Ayende @ Rahien

Refunds available at head office

Answer: This code should never hit production

Originally posted at 12/15/2010

Yesterday I asked what is wrong with the following code:

public ISet<string> GetTerms(string index, string field)
{
    if(field == null) throw new ArgumentNullException("field");
    if(index == null) throw new ArgumentNullException("index");
    
    var result = new HashSet<string>();
    var currentIndexSearcher = database.IndexStorage.GetCurrentIndexSearcher(index);
    IndexSearcher searcher;
    using(currentIndexSearcher.Use(out searcher))
    {
        var termEnum = searcher.GetIndexReader().Terms(new Term(field));
        while (field.Equals(termEnum.Term().Field()))
        {
           result.Add(termEnum.Term().Text());

            if (termEnum.Next() == false)
                break;
        }
    }

    return result;
}

The answer to that is quite simple, this code doesn’t have any paging available. What this means is if we executes this piece of code on an field with very high number of unique items (such as, for example, email addresses), we would return all the results in one shot. That is, if we can actually fit all of them to memory. Anything that can run over potentially unbounded result set should have paging as part of its basic API.

This is not optional.

Here is the correct piece of code:

public ISet<string> GetTerms(string index, string field, string fromValue, int pageSize)
{
    if(field == null) throw new ArgumentNullException("field");
    if(index == null) throw new ArgumentNullException("index");
    
    var result = new HashSet<string>();
    var currentIndexSearcher = database.IndexStorage.GetCurrentIndexSearcher(index);
    IndexSearcher searcher;
    using(currentIndexSearcher.Use(out searcher))
    {
        var termEnum = searcher.GetIndexReader().Terms(new Term(field, fromValue ?? string.Empty));
        if (string.IsNullOrEmpty(fromValue) == false)// need to skip this value
        {
            while(fromValue.Equals(termEnum.Term().Text()))
            {
                if (termEnum.Next() == false)
                    return result;
            }
        }
        while (field.Equals(termEnum.Term().Field()))
        {
            result.Add(termEnum.Term().Text());

            if (result.Count >= pageSize)
                break;

            if (termEnum.Next() == false)
                break;
        }
    }

    return result;
}

And that is quite efficient, even for searching large data sets.

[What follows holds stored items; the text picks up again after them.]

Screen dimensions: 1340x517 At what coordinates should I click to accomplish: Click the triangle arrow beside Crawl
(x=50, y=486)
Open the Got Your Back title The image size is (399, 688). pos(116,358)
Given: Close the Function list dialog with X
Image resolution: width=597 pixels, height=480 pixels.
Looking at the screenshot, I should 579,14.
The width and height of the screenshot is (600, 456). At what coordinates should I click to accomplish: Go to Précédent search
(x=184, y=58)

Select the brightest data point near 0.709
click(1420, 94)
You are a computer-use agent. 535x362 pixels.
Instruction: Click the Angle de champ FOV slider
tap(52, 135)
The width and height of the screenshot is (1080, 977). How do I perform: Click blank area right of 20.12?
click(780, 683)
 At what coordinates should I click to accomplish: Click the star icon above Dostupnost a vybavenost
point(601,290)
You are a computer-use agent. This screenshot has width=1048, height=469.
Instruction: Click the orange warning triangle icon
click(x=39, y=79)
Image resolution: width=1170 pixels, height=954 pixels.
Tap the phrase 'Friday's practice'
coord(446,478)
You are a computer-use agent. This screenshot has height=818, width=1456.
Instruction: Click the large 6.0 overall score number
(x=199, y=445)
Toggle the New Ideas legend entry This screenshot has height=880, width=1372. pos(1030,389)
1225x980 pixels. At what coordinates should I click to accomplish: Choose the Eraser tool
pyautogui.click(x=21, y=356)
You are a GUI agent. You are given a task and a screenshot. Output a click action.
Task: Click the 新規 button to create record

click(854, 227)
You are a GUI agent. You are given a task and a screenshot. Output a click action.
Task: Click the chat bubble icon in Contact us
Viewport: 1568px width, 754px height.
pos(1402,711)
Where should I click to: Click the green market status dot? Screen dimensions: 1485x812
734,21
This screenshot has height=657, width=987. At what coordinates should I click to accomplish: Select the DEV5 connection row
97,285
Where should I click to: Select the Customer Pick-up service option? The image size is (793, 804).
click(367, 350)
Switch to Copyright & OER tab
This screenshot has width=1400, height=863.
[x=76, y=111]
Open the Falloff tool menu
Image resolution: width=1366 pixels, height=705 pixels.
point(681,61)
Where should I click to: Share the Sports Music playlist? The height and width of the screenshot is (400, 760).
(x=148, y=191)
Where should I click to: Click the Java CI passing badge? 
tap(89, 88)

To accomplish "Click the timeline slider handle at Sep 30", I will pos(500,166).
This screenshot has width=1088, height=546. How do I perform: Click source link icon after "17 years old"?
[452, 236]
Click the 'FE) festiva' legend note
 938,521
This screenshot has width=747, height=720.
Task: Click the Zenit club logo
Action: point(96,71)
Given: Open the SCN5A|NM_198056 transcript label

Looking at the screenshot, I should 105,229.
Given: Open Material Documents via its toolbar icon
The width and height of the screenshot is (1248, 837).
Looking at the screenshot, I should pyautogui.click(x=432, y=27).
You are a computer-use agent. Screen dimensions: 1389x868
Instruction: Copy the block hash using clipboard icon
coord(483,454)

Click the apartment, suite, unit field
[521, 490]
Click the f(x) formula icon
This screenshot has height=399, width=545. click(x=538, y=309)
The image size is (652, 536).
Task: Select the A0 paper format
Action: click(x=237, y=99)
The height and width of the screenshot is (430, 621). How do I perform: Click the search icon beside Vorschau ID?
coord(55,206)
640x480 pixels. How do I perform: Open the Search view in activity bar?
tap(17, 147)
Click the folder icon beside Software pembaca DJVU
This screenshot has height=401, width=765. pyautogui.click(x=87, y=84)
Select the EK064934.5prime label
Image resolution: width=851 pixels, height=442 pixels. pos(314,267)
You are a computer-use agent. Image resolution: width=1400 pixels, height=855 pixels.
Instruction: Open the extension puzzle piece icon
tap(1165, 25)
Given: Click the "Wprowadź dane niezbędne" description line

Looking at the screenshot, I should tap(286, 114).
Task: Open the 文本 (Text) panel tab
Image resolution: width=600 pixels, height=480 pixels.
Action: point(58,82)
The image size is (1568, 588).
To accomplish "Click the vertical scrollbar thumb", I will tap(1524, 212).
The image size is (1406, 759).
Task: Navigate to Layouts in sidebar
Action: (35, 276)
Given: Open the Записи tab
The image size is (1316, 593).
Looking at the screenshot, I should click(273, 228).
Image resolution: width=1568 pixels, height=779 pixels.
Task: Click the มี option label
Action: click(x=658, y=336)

For bonus points, the calling code ensures that pageSize cannot be too big :-)

Comments

NC
12/24/2010 10:46 AM by
NC

Code still unreadable.

Patrick Huizinga
12/24/2010 11:00 AM by
Patrick Huizinga

Ayende, is it guaranteed each term only appears once in an index? Even in the case of a secondary index?

Because if a term could be repeated, the new method will actually produce different results compared to the old one.

Tommy Carlier
12/24/2010 11:36 AM by
Tommy Carlier

Doesn't paging infer that you can access more than 1 page?

Ayende Rahien
12/24/2010 12:02 PM by
Ayende Rahien

Patrick,

Terms can be repeated. But I don't see the difference that you mention, where is it?

Tommy,

You can, that is why you have the fromValue paramter for

Patrick Huizinga
12/24/2010 03:02 PM by
Patrick Huizinga

Ayende, what happens with repeating terms and __pageSize = 1 ?

Hmm, thinking about it, I assume the index reader will start at the first item after the given term?

At first I was thinking about __termEnum as a regular enumeration from wich you could start halfway (like Enumerate.Skip). And with the index [ 1, 2, 2, 3 ] GetOldTerms() would result in the set [ 1, 2, 3 ] and GetTems(size = 2) and GetTerms(from 2, size = 2) would result in the sets [ 1, 2 ] and [ 2, 3 ].

I think I was wrong.

jdn
12/24/2010 05:11 PM by
jdn

Yeah, that 'bonus' code is an abomination, the same poor design flaw that hampered RavenDB until my patch fixed it ;)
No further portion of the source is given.